--- Teks Bacaan ---
::::

![]() |
| Acara tatap muka sekaligus silaturahmi Kapolres MTB bersama para Kapolsek dan awak media dalam rangka kilas balik penanganan kasus di tahun 2017, bertempat di aula Polres setempat, Sabtu (30/12/2017) |
Saumlaki, Dharapos.com
Tingginya kasus kriminal yang ditangani 6 Polsek di wilayah hukum Polres Maluku Tenggara Barat (MTB) dilatarbelakangi oleh perbuatan pelaku yang dipengaruhi minuman keras (miras) jenis sopi.
Hal tersebut terungkap saat acara tatap muka sekaligus silaturahmi Kapolres MTB bersama para Kapolsek dan awak media dalam rangka kilas balik penanganan kasus di tahun 2017, bertempat di aula Polres setempat, Sabtu (30/12/2017).
Sebanyak 6 Kepala Kepolisian Sektor (Kapolsek) masing-masing Kapolsek Selaru (Ipda. Simson Kormasela), Kapolsek Tanimbar Utara (AKP. Yohanis Werluka), Kapolsek Wertamrian ( Iptu. Zakarias J.W.Taborat), dan Kapolsek Wermaktian (Iptu. Petrus Metanila) menuturkan fakta tersebut.

::::

--- Tugas yang Dikerjakan ---
Tuliskan kembali bagian teks bacaan tentang kasus kriminal di Maluku Tenggara Barat mulai dari "Sebanyak 6 Kepala" sampai dengan "menuturkan fakta tersebut.". Tukar "menuturkan" dengan "menyampaikan".

--- Data yang Diberikan ---
::::

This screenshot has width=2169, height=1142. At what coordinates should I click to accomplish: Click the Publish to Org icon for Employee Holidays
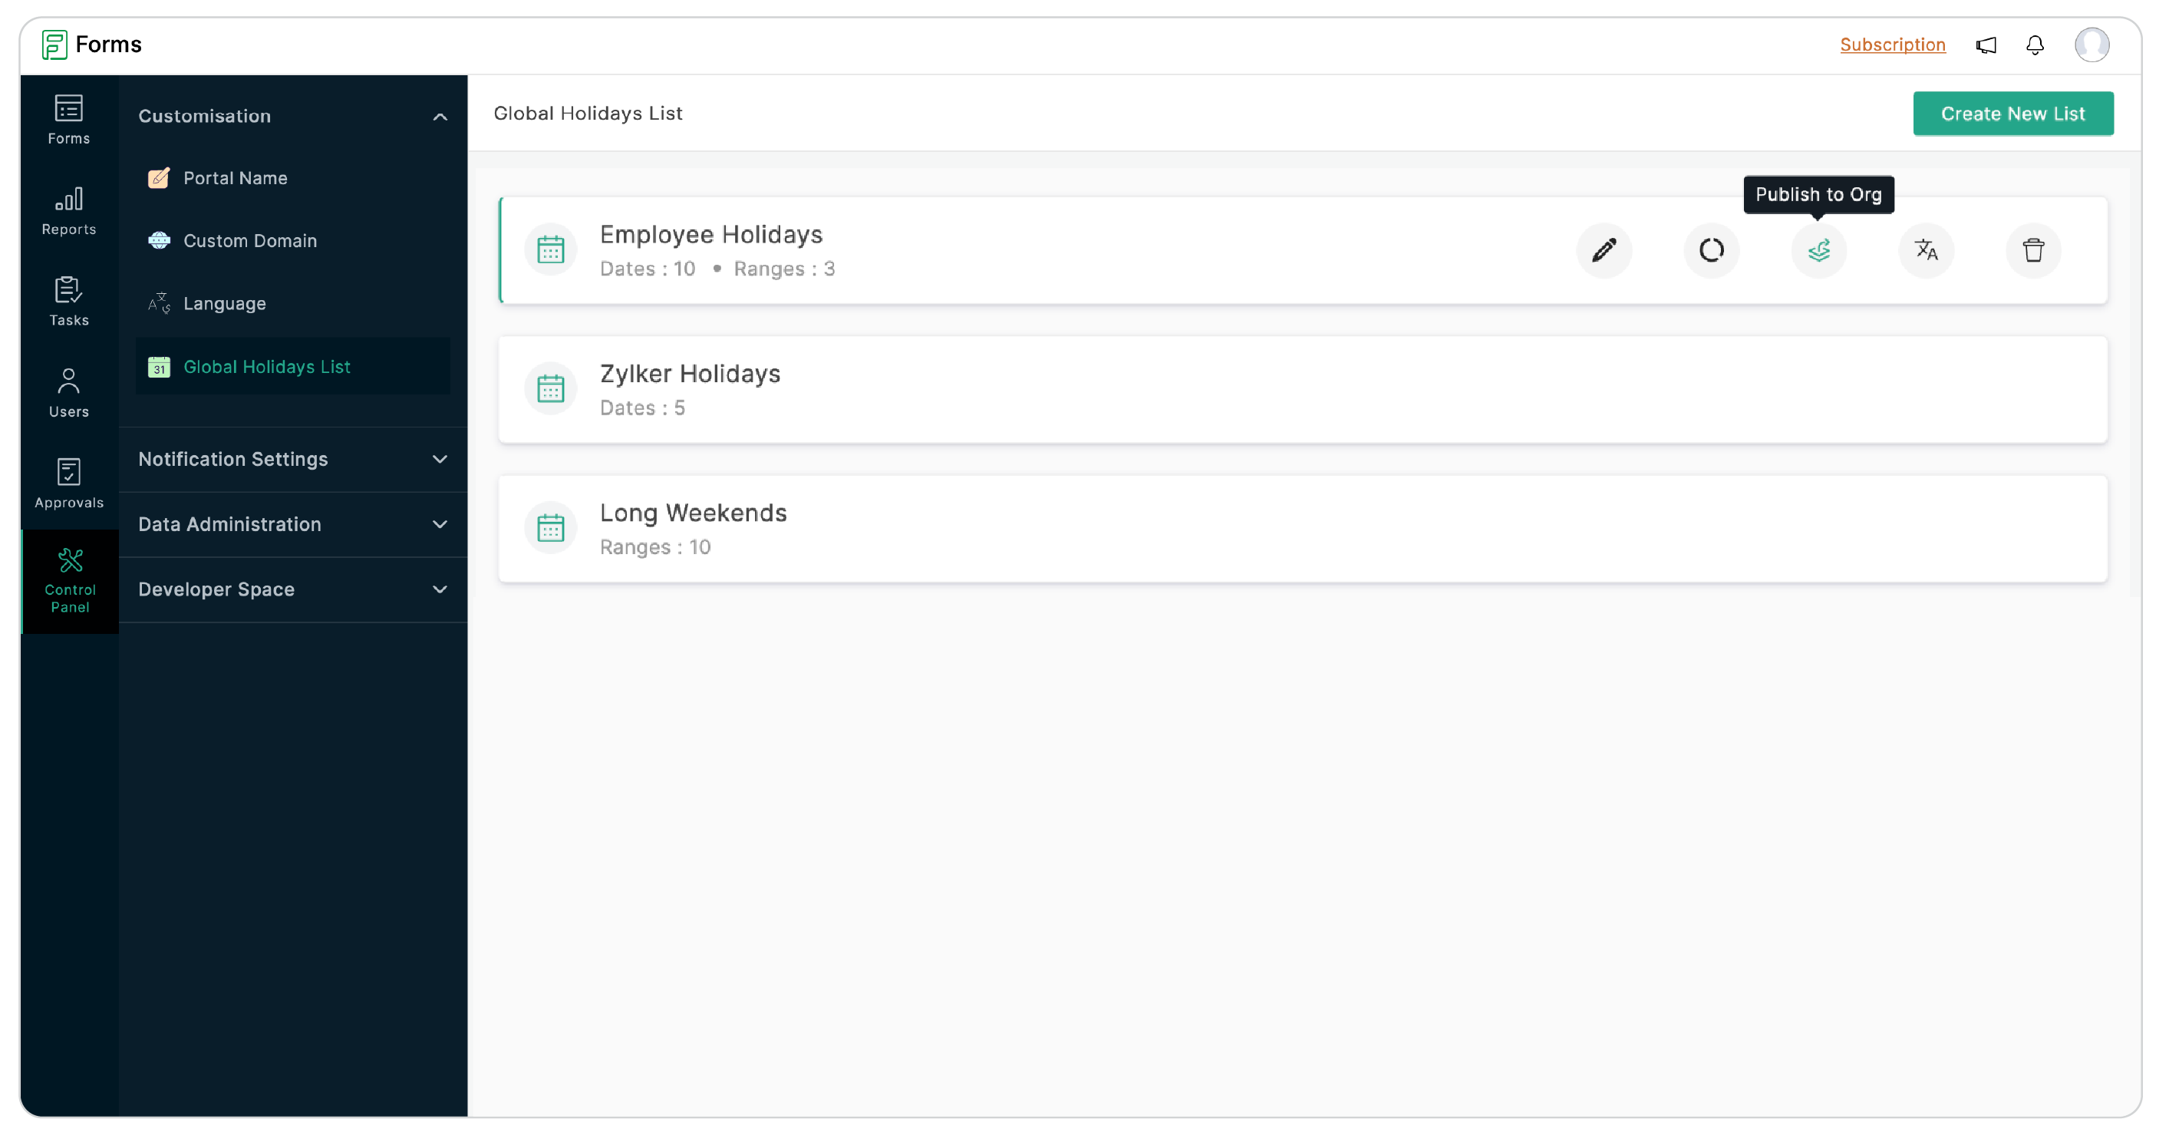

::::

--- Hasil Lengkap ---
Sebanyak 6 Kepala Kepolisian Sektor (Kapolsek) masing-masing Kapolsek Selaru (Ipda. Simson Kormasela), Kapolsek Tanimbar Utara (AKP. Yohanis Werluka), Kapolsek Wertamrian ( Iptu. Zakarias J.W.Taborat), dan Kapolsek Wermaktian (Iptu. Petrus Metanila) menyampaikan fakta tersebut.